===== Article =====

I think this could confuse users into thinking that a different state backend is used on the task manager to store the actual checkpoint data. If I'm not mistaken this is purely a JobManager thing, though. Also, before the naming scheme for stuff in state.backend was that state.backend.x.y was the setting of option y for state backend x. Now it looks like there is a state backend savepoints. Maybe we could change this to:

savepoints.state.backend: filesystem
savepoints.state.backend.fs.dir: hdfs:///flink/savepoints

to clarify that this is changing the state backend settings for the savepoints on the JobManager.

uce · 2015-12-07T14:14:13Z

@aljoscha I like your proposal. I will rename it accordingly.

tillrohrmann · 2015-12-07T16:03:54Z

docs/apis/savepoints.md

+under the License.
+-->
+
+Programs written in the [Data Stream API]({{ site.baseurl }}/apis/streaming_guide.html) can resume execution from a **savepoint**. Savepoints allow both updating your programs and your Flink cluster without loosing any state. This page covers all steps to trigger, restore, and dispose savepoints. For more details on how Flink handles state and failures, check out the [State in Streaming Programs]({{ site.baseurl }}/apis/state_backends.html) and [Fault Tolerance]({{ site.baseurl }}/apis/fault_tolerance.html) pages.


typo: loosing --> losing

tillrohrmann · 2015-12-07T16:10:58Z

docs/apis/savepoints.md

+
+**Note**: If you don't configure a specific directory, the checkpoint directory (config key `state.backend.fs.checkpointdir`) will be used.
+
+**Important**: A savepoint is a pointer to completed checkpoint. That means that the state of a savepoint is not only found in the savepoint file itself, but also needs the actual checkpoint data (e.g. in a set of further files).


Maybe we can say here more prominently, that state.backend.savepoints: filesystem and state.backend: jobmanager does not make sense.

+1

Let's also add it as a sanity check in the code

tillrohrmann · 2015-12-08T10:26:41Z

flink-runtime/src/main/scala/org/apache/flink/runtime/jobmanager/JobManager.scala

+
+                  // Failure, respond with the cause
+                  case scala.util.Failure(t) =>
+                    senderRef ! TriggerSavepointFailure(jobId,


If you break argument lists, then every argument is written in its own line.

tillrohrmann · 2015-12-08T11:10:46Z

Really good work @uce. I only had a comment concerning the hash generation and compatibility between topologies and some minor style comments. Once these are addressed +1 for merging.

=====

§ What to do
[1] In the savepoints review thread, which typo is flagged in the documentation page?
[2] Continue the savepoints review thread from the point where it stops.
The data after this point is separate from the savepoints review thread.

===== Given records =====

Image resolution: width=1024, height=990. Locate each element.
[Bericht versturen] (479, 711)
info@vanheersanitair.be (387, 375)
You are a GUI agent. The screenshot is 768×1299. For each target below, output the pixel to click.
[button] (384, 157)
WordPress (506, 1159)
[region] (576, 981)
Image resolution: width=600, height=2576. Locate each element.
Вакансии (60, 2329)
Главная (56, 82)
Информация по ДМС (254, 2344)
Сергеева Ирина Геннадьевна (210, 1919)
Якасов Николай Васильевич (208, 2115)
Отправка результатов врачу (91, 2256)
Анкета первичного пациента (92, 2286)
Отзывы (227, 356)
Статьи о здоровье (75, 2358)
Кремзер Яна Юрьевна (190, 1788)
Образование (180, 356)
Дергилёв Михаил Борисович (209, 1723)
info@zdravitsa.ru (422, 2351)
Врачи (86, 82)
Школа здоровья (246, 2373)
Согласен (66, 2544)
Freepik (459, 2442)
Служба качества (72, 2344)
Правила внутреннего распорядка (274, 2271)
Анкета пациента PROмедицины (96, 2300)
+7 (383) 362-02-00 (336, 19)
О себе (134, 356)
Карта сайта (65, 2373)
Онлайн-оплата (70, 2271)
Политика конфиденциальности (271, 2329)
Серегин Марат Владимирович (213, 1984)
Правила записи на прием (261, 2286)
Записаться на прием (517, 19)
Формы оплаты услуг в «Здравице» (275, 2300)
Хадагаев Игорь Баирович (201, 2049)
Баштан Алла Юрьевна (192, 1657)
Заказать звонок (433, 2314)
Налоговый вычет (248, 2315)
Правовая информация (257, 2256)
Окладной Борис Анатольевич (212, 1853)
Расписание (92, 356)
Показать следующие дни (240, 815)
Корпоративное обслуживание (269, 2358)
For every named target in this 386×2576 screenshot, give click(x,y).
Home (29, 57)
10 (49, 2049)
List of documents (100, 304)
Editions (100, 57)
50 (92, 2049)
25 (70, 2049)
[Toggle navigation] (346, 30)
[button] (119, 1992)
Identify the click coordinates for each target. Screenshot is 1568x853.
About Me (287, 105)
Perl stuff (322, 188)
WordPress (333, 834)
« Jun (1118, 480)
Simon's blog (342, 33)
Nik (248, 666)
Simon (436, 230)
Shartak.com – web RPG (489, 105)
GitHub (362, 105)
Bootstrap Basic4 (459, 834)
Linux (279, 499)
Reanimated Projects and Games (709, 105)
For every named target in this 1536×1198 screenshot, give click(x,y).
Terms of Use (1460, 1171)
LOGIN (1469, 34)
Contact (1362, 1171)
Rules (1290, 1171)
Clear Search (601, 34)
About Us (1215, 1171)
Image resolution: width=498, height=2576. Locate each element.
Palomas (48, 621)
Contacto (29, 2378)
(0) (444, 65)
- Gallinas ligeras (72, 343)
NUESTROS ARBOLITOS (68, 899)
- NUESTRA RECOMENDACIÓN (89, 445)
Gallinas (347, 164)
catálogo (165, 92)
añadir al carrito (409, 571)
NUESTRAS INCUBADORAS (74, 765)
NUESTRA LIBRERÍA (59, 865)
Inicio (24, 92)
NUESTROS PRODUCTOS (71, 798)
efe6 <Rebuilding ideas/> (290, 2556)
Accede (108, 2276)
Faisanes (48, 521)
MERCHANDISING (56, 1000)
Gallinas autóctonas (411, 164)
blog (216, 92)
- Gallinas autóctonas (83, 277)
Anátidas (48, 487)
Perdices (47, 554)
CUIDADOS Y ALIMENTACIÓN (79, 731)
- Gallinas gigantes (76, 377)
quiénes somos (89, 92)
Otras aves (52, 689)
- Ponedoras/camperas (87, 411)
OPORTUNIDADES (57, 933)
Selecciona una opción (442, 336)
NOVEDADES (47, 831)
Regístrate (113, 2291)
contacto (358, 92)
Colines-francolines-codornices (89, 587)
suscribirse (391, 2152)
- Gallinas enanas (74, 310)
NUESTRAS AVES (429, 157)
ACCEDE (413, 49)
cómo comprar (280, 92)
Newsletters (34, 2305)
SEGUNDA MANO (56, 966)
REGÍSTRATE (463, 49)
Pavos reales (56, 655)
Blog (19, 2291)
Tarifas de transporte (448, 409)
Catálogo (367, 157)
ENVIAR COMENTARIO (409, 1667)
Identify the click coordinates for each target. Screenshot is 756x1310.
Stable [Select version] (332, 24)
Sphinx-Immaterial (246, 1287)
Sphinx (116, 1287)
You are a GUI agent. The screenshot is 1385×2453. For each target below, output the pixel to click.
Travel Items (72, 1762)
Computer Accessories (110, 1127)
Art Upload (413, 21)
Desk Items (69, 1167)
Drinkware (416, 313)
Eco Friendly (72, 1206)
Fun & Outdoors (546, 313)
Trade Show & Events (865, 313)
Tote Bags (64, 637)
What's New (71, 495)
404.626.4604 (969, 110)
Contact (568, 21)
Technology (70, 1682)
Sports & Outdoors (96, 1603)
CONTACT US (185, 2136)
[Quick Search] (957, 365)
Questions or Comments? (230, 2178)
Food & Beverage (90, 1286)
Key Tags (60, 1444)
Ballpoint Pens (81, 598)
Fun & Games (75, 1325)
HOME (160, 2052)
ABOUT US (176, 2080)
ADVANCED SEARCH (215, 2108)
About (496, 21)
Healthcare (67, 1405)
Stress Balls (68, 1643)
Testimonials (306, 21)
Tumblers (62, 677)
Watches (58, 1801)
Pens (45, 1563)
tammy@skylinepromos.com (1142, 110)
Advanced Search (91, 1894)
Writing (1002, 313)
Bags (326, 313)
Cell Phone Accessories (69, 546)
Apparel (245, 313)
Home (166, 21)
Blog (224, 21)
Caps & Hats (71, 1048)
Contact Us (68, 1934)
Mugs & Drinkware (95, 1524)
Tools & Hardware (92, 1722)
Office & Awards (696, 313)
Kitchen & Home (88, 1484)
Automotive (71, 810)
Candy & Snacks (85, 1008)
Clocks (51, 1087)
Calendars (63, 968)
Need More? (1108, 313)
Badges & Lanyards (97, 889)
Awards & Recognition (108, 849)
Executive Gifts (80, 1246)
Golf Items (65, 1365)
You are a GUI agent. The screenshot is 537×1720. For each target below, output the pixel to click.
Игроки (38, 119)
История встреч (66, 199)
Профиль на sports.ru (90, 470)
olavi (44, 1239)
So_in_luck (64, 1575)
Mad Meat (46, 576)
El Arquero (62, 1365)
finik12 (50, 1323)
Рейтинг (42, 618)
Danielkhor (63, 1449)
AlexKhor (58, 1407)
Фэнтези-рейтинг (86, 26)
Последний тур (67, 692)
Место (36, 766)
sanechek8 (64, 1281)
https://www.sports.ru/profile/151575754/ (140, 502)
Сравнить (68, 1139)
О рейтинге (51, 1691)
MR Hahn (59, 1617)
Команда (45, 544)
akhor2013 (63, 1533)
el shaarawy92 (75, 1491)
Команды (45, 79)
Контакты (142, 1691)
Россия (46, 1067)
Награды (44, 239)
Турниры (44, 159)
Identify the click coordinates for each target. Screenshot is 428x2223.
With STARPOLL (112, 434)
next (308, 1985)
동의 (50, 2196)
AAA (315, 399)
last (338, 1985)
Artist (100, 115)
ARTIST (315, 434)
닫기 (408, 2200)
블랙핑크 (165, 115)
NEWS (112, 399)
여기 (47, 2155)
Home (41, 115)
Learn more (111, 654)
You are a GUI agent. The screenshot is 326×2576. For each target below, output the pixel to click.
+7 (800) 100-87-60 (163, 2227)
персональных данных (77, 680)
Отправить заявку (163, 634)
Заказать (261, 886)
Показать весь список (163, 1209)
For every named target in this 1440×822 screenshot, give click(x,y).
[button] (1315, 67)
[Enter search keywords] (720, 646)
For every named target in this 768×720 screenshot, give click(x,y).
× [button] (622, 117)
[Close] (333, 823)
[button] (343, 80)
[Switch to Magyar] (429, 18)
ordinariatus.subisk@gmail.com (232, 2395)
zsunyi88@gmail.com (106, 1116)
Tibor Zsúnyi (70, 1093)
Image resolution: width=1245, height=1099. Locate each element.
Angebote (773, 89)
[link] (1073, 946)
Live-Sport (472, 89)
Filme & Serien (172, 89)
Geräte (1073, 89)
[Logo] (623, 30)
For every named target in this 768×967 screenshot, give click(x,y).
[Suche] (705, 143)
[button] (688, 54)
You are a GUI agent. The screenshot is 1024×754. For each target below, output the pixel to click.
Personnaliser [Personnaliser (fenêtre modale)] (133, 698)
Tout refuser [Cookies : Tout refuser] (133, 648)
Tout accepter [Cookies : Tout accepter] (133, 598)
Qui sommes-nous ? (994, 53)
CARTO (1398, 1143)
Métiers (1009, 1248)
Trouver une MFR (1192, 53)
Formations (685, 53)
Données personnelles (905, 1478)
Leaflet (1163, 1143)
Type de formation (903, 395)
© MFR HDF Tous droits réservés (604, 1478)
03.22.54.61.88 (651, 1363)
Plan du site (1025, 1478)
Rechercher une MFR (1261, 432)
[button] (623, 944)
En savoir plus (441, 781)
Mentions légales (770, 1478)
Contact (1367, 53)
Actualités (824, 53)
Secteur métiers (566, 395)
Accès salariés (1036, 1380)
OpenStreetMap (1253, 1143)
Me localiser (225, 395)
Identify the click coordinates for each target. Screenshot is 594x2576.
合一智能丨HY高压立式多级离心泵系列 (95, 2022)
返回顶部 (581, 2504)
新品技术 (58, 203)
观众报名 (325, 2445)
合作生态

=====

§ The answers
[1] The word "loosing" should be "losing."

[2]
gyfora · 2015-12-13T20:51:49Z

How do I increase the timeout for the savepoint? I rebased on the latest version but it still times out on 100000 ms.

Otherwise awesome work :)

uce · 2015-12-14T10:48:05Z

@tillrohrmann Thanks for the review. I will address the remaining points and get back.

@gyfora I changed the client timeout to INF, but it somehow got back in. I will address this. I think it's fine to have it as INF and let the checkpoint timeout handle it (default 10 mins). The user can just break out of the client (which will not cancel the savepoint though – something we can address as a follow up).

gyfora · 2015-12-14T20:50:07Z

I think we should first check whether the savepoint exists or not before trying to restore from it. Currently an invalid savepoint will send the job into a restart loop.

uce · 2015-12-16T14:07:31Z

I've addressed the last comments.

Regarding the deterministic hashing and ordering of the graph: changing anything but the user function changes the hash (if not specified manually).

If we don't want this, we will run into collisions when you have the same transformations more than once in the graph. I think it is OK to be aggressive with this in the beginning. I've tried to make this point clearer in the docs.

aljoscha · 2015-12-16T14:09:47Z

I think this is good behavior, it is conservative and if users want it differently they can manually specify the ID.

gyfora · 2015-12-30T16:54:47Z

Should we merge this?

gyfora · 2016-01-04T20:48:08Z

I rebased your branch on the current master, if you want you can use this :)

https://github.com/gyfora/flink/commits/ufuk-2976-rebased

uce · 2016-01-11T09:12:29Z

Thanks Gyula! I will rebase and merge this if there are no objections.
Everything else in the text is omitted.